Police sources say Madangir is now the playing field of at least six organized gangs; each with around 20-30 men in their ranks. What makes them more disturbing, even sinister, is their regular use of teenagers for crime. "They are very organized. Before they are employed, the teenagers are screened by gang leaders. Many of them are on their payrolls. If someone goes to jail, the gang funds his bail, expenses in jail and also supports his family," says a police officer.
"Juveniles are preferred because they get lesser sentences. Most of them are not known to the police. That's because, as per law, the cops can't maintain their database," revealed a senior inspector formerly associated with southern range. Several teenagers find the opportunity attractive because they get cash, clout and identity
Some of the alleged crimelords of Madangir are: Lajpat Nagar robbery kingpin Shakti Naidu, dossier holders Ravi Gangwal and Vijay Khatik, both controlling their operation from jail through juniors, Deva, allegedly the boss of Sachin who was brutally knifed in broad daylight on Wednesday, Shakil, Rohit, Yaqub and Sunny. Most teenagers involved in crime allegedly work for Gangwal, Naidu and Khatik.
The patterns of crime have changed over the years, says a well-informed inspector. "The crimes and the criminals in Madangir have evolved over the years. We had set up an office with special staff to control crime there. Along with Sangam Vihar and Dakshinpuri, it used to be the hub of pickpockets who operated in the DTC buses and controlled operations in south Delhi," he says.
With the arrival of buses with automatic doors, business dipped. Now pickpockets could not escape with ease after committing a crime. "Many of them graduated to crimes like robberies and snatching. Since several groups took to crime, the rivalry paved way for murders and gang wars," an officer said.
Some gang leaders then moved to real estate, including settling property disputes. The lower ranks started roping in juveniles and teenagers to execute the crimes and remain "rich and relevant". Jewellers dealing with stolen goods popped up in the area.

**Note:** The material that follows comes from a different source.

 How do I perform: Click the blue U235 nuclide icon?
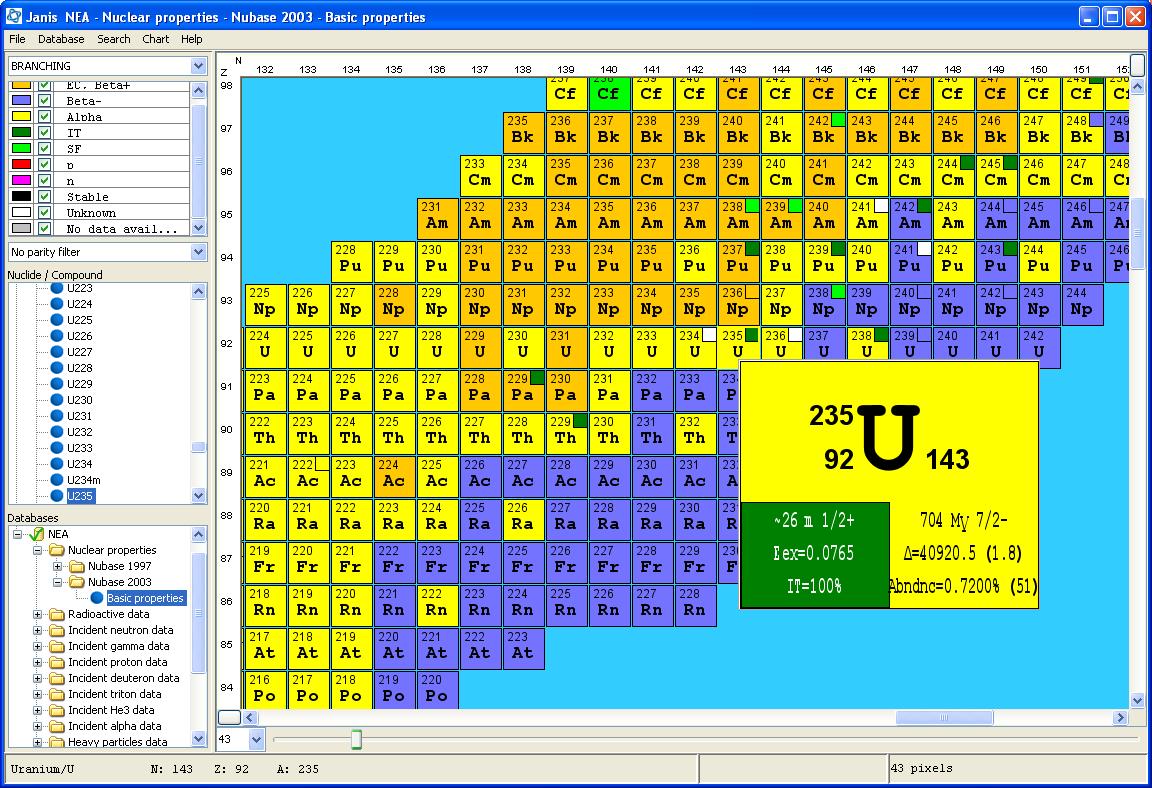pos(58,496)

By now, several criminals had developed links with weapons suppliers from Meerut. Sources in the crime branch say, the gangs of Madangir even have a "weapon on phone" facility where they deliver arms to any part of the city after receiving an order on phone.
Cops also feel that the association of teenagers with criminal gangs is also closely linked to poverty, poor quality of education - TOI didn't find a single good school in the area - and lack of social awareness.
Often a twist of circumstance forces them to enter a life of crime. "Early last year, my daughter was being harassed by some youths on his way to school. When my elder son got to know, he asked them not to harass his sister but was thrashed. He later made friends with a local group and beat them up. But it did not stop there. He was arrested on July 31 last year under Arms Act and attempt to murder," says the father of a 19-year-old youth who was nabbed with two others by Ambedkar Nagar police for possessing several firearms and firing at cops.
The shopkeepers in the area are fed up of these gangs. "They have become a threat to traders. A large number of street vendors shell out money to put up there stalls. The criminals disappear when the police patrol comes here but are back once the cops are gone," said a member of a local traders' association.
Another trader, who did not wish to be named, says, "It was for a reason that people did not intervene when Sachin was being attacked. These fights have become everyday affairs. People are scared and want the police to crack whip on them."
Residents and cops also point out that few Delhi Police's initiatives such as Yuva have been implemented in this locality. "If the police help in keeping the youths engaged, the residents can also find ways to help them. The situation might change then. Good schools, employment opportunities and strict patrolling are equally important," says a resident.